Description: Such an attack usually starts with a phishing email, text message (also known as smishing), or even a direct message (DM) on a social media app that appears urgent and requires you to either click on a link that takes you to an external website or download a file attachment. This website is fraudulent and is intended to collect sensitive, potentially damaging information from the potential victim.Another technique involves using a phone call, or vishing, to trick victims into disclosing sensitive information.

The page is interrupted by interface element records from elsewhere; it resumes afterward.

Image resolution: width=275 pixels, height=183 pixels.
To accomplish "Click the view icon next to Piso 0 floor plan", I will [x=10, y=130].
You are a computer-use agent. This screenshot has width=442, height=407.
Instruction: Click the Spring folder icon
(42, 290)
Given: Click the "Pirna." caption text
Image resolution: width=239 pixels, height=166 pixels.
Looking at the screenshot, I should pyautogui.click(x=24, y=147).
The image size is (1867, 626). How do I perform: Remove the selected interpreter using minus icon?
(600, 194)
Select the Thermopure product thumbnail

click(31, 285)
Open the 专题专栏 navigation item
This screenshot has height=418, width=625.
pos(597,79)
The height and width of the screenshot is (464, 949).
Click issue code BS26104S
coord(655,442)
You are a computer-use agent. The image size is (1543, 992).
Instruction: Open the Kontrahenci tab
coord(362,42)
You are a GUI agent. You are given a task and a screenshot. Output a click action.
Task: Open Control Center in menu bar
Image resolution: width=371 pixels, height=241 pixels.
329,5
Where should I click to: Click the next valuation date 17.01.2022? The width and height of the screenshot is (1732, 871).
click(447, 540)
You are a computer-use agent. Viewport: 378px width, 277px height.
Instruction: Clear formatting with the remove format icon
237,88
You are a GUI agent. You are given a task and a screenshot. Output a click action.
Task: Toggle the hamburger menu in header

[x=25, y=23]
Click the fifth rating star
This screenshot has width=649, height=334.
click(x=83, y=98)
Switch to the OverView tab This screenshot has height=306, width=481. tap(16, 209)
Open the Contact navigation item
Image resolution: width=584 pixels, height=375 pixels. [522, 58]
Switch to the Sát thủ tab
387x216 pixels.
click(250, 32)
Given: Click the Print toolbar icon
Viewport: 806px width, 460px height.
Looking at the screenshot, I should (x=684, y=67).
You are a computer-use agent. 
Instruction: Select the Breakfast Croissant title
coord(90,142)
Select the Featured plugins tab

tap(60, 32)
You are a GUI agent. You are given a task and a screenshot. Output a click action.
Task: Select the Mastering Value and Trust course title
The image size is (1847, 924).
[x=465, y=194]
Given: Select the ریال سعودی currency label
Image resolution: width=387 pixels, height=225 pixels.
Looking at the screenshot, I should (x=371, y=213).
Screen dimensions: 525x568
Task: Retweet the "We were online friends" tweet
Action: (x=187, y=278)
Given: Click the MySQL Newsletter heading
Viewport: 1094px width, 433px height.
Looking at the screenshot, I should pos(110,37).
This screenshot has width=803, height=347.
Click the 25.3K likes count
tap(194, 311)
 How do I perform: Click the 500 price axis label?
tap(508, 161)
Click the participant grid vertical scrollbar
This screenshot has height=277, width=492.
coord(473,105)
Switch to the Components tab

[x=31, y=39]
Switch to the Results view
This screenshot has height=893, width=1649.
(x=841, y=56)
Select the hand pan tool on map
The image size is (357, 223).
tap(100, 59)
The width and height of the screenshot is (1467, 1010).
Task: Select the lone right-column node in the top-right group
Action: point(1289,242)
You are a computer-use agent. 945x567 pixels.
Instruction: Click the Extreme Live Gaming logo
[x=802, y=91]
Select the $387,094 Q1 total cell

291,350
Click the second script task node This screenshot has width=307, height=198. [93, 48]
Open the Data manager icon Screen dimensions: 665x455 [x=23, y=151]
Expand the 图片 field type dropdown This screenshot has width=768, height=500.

In order to collect their information and compromise their accounts, the attacker would either call the victim or use an automated system to pretend to be calling from their bank.
Consquences: Phishing attacks can lead to identity theft, data theft, and massive financial losses for the victims.
Damage/Probability: CRITICAL/HIGH
Solution : Some countermeasures against phishing are:
i. Enable multifactor authentication (MFA) – if possible, use more than a two-step process.
ii. Change passwords regularly.
iii. Use spam filters.
iv. Change web browser settings to prevent fraudulent websites from opening i.e. web filters.
v. Always use “https” when browsing the web (there are settings in most web browsers that allow for strict usage of “https”).
vi. Use anti-malware to detect malware in phishing emails
vii. Usage of comprehensive solutions by organisations such as security information and event management (SIEM) and endpoint detection and response (EDR) can help filter phishing emails before they get to the users.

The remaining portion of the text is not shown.